Portrait of a Moroccan Cantor singing about Love” or “Memories from a Place I’ve Never Been” is a piece that took me on a real personal journey. Essentially, I perceive it as an open love letter to Morocco and to my late Grandfather, Albert Elharrar who was born in Casablanca, 1937 and passed away four years ago. The first two inspirations that triggered the writing process of the piece are Chapter 8, Verse 7 of "Song of the Songs” and an old cassette of a Moroccan cantor singing it. The iconic verse, considered to be written by the biblical King Solomon, speaks about the tremendous power of love, comparing it to a fire that cannot be washed away even by the greatest rivers or to something that cannot be replaced or fixed even by the greatest fortunes in the world. The imagery and purity of this line has always deeply resonated with me and so I felt driven to search for musical representations of it.
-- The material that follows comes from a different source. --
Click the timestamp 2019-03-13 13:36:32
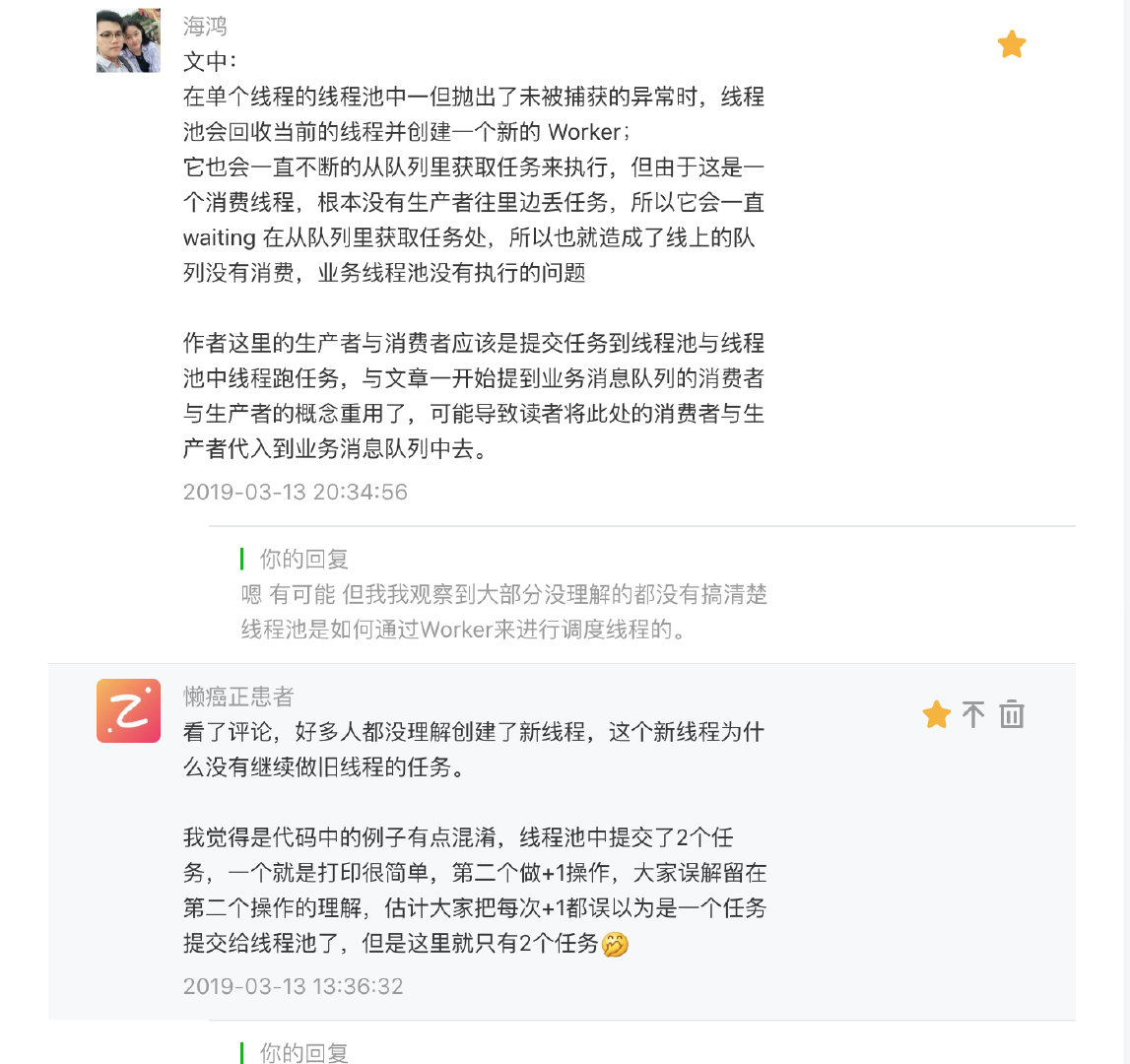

After several trips to old cassette stores in some very religious parts of Israel, I found the version of the verse that moved me the most being sang by a Moroccan Cantor. Ornaments, small fragments and key landing points in the Cantor’s lines as well as my own musical reflection of the text has become the “bread and butter” of the piece providing its main themes, motives and textural ingredients.
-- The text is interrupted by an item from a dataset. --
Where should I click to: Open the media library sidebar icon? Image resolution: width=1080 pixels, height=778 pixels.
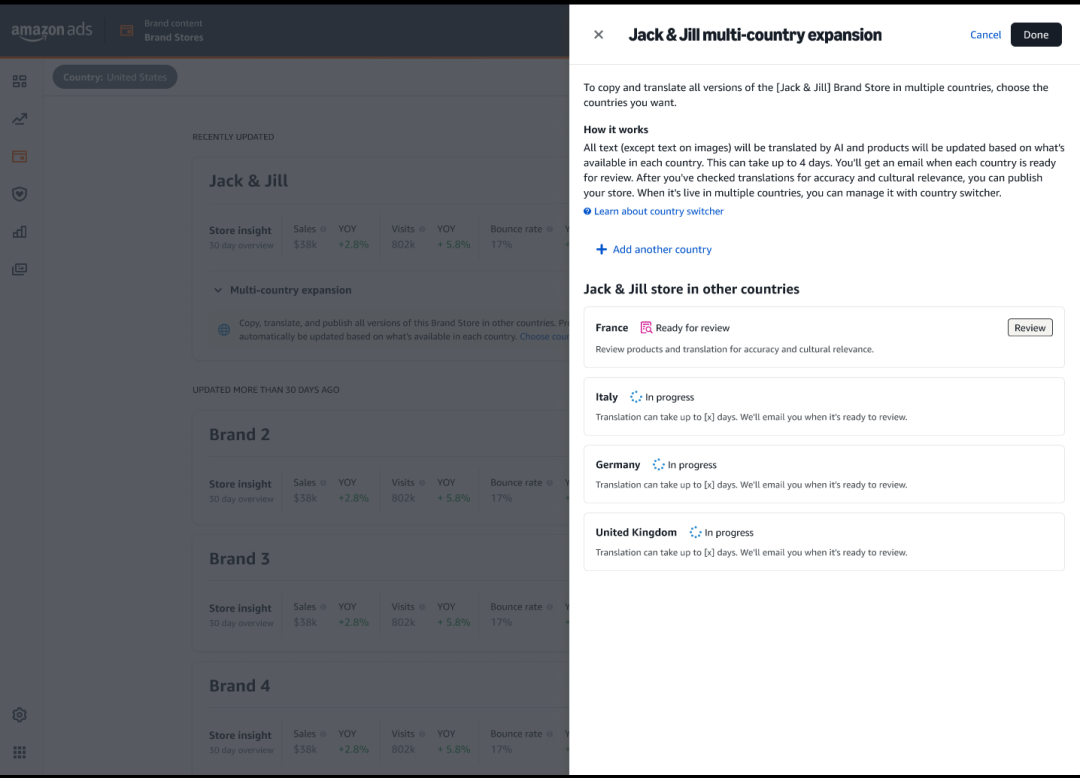coord(20,269)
Later on in the process as I continued to meditate on the recording and on the text, it revealed to me that the image of my late grandfather keeps coming up. Although he wasn’t a musician, the voice and tone of the Cantor in the recording very much reminded me of his, particularly when he would sing the Shabbat dinner prayer I heard almost weekly while growing up. It is through him that I feel so connected and instantly moved by Moroccan culture, almost as though I have my own memories from there even though I’ve never physically been. Looking back at the verse, it fell into place that although the usual interpretation is that it speaks about love between man and woman or man and god, for me, it is about the love flame for a dear family member that keeps burning even when he’s no more.
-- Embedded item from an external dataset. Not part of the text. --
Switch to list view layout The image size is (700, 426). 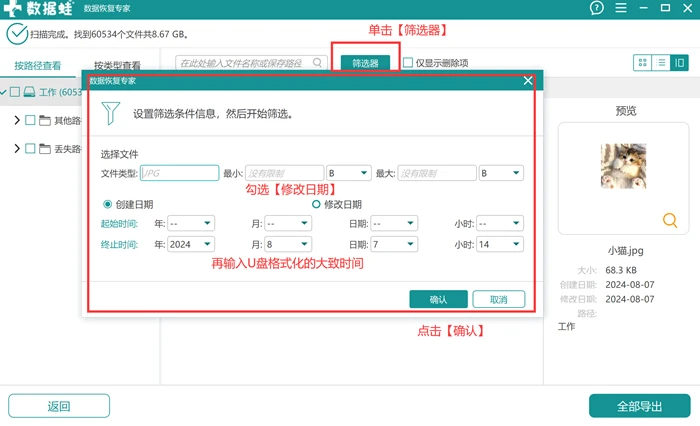(661, 63)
Ultimately, the piece tells the story of that process, offers reminiscences of my imaginary memories from Morocco and an abstract portrait of the cantor from the recording transmitted through my own lens and voice. Although writing for an orchestra, I wanted to stay close to the musical language that is home to me being a pianist, improvisor, Israeli Jew of mixed heritage, a resident of New York city, member of several musical communities and a researcher of several musical traditions. The vocal element is apparent as well as usage of the Makammat (the middle eastern modal system), Moroccan Shaabi rhythms, aleatoric techniques and a transcription of the memory of my late grandfather singing the Shabbat prayer melody that is turned into a fugue - all of which wrapped by the words of the verse as an envelope for the entire endeavor.